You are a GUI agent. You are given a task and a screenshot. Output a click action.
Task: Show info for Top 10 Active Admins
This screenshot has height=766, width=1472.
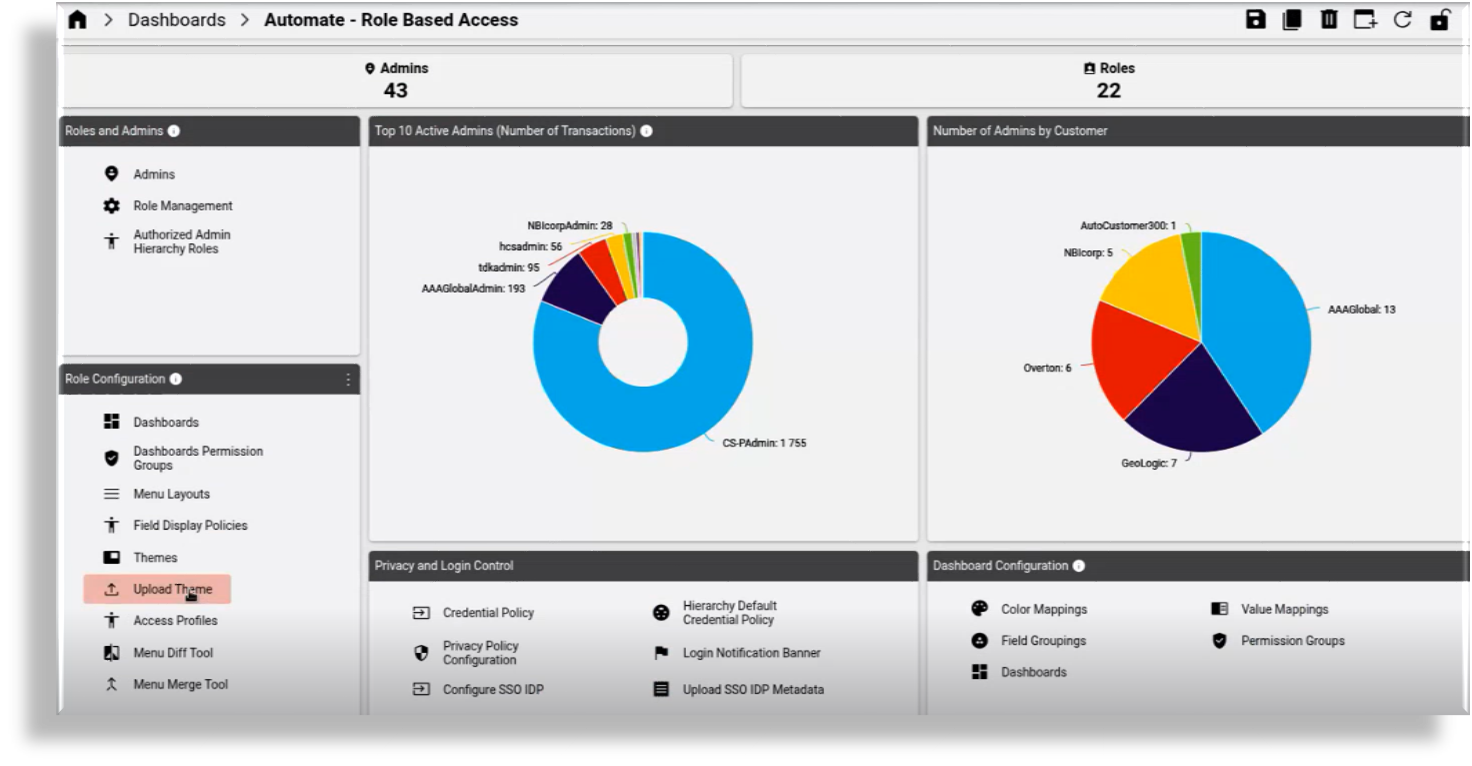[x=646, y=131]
==
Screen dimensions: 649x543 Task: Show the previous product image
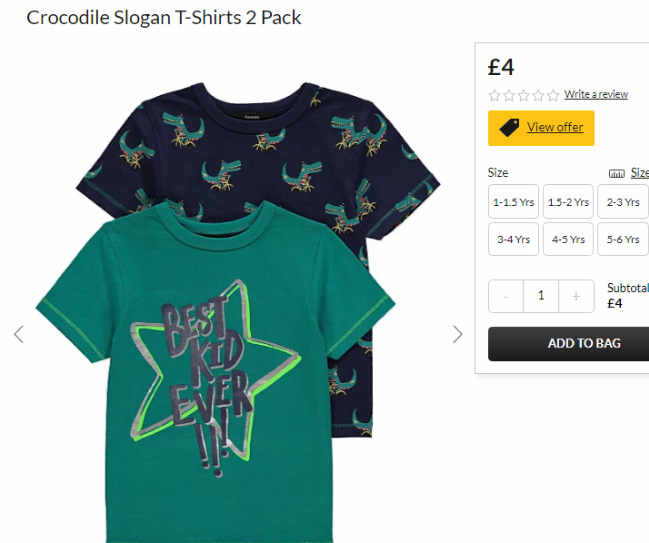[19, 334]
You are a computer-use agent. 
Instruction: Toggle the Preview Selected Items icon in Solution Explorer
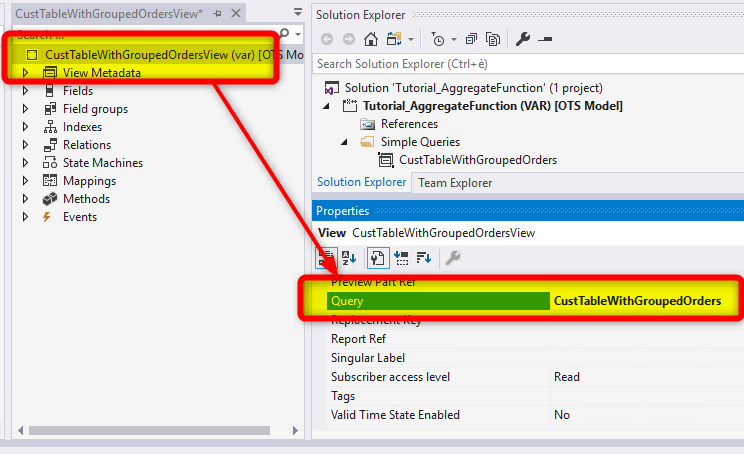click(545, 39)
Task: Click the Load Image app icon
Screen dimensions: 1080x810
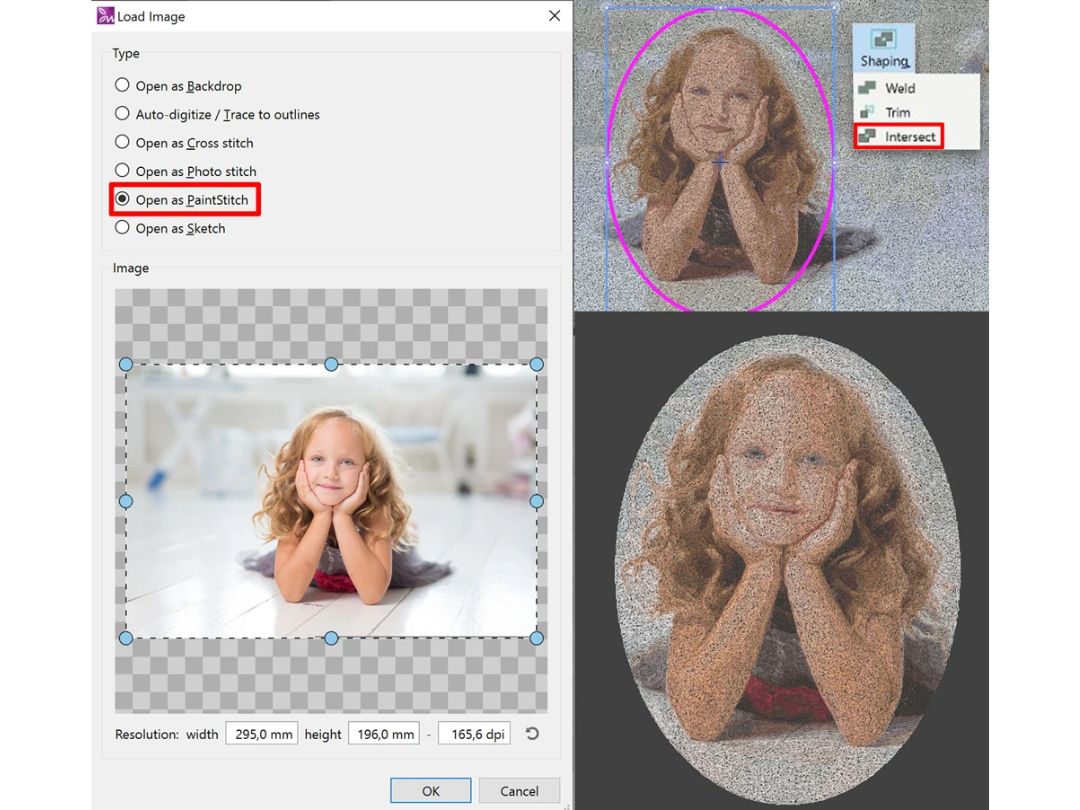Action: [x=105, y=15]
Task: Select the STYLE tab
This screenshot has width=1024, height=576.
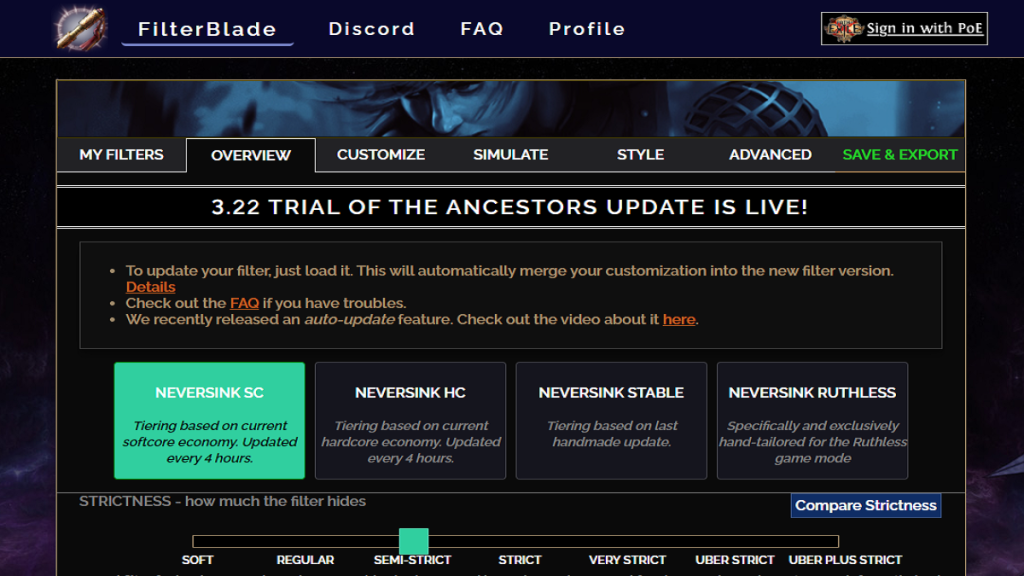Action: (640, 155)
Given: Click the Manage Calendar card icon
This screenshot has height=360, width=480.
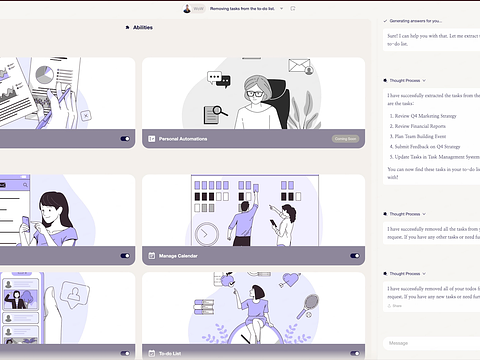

PROBLEM STATEMENT -> Report each line of the data that includes the string "agent".

ANSWER SECTION ->
You are a GUI agent. You are given a task and a screenshot. Output a click action.
You are a computer-use agent. 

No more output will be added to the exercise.